You can see the before photo below of when the deck was blue. Who picked that color blue? I’m not saying who that idiot was. The new color is a rusty brick red. I pulled a thread from the umbrella for my handyman to use for comparison purposes. He said he asked two people at Home Depot whether the paint matched, and both of those people, he made a point of mentioning, were women. As though women can spot color variations better than men, I guess. Or, maybe because then he could blame my gender and be closer to getting off the hook if I didn’t like the color.
Really perks up the yard at our house in Land Park. Lends a warm glow to our interior rooms at the back of the house, too. If it wasn’t so danged hot, I’d probably sit out there.
Time to Tear Down the Spa at Land Park Home
When I mentioned to my husband that it was time to tear down the spa because a) I haven’t used it in 2 years and b) it’s disintegrating before our very eyes, his response was: why don’t we buy a new spa? I guess because we don’t use the one we have now, and it still works. It seems pointless to heat, recirculate the water and treat it with chemicals when nobody sits in it. Waste of resources, energy.
It’s been here since we bought our home in Land Park, for the last 14 years. Hmmm . . . it was probably at least 10 years old then. I’m guessing it’s about 25 years. I’ve replaced mostly everything inside the spa, the heater, the blowers, some other weird motor thing, and bought a new cover, religiously replaced the filters every year, scrubbed and drained it annually, too, why-oh-why?

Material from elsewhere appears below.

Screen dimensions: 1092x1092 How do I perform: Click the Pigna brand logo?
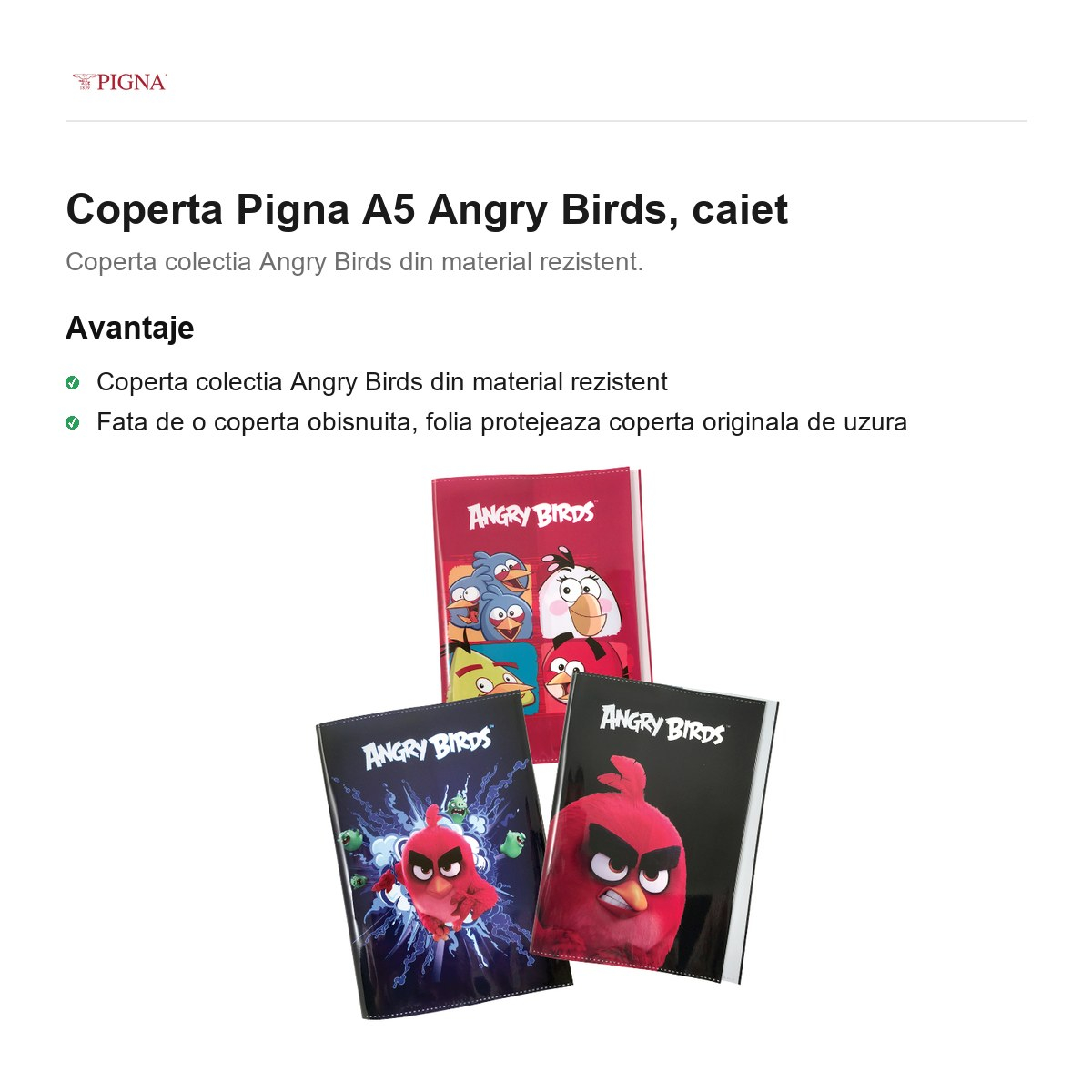click(119, 82)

See, it pays to stop and take stock of your surroundings every now and then. Time to tear down the spa. The lattice work around the spa was losing its integrity, pieces have been flying off. When the workers began dismantling it, it was clear the bottom portion below the deck had badly deteriorated. Still, I didn’t want to throw it into the city dump. So, I asked a trusty source, my housekeeper, if she knew anybody who could use it.
Enter into the picture, Howard. Howard just had knee surgery and his doctor suggested that a spa would help him to recover faster. Perfect match. We would give the spa to Howard. Following are photos of that process. Plus, Howard was so happy he gave my husband and me a gift, which was very much unexpected yet super cool.
Yes, time to tear down the spa. Goodbye spa. Hello future garden beds.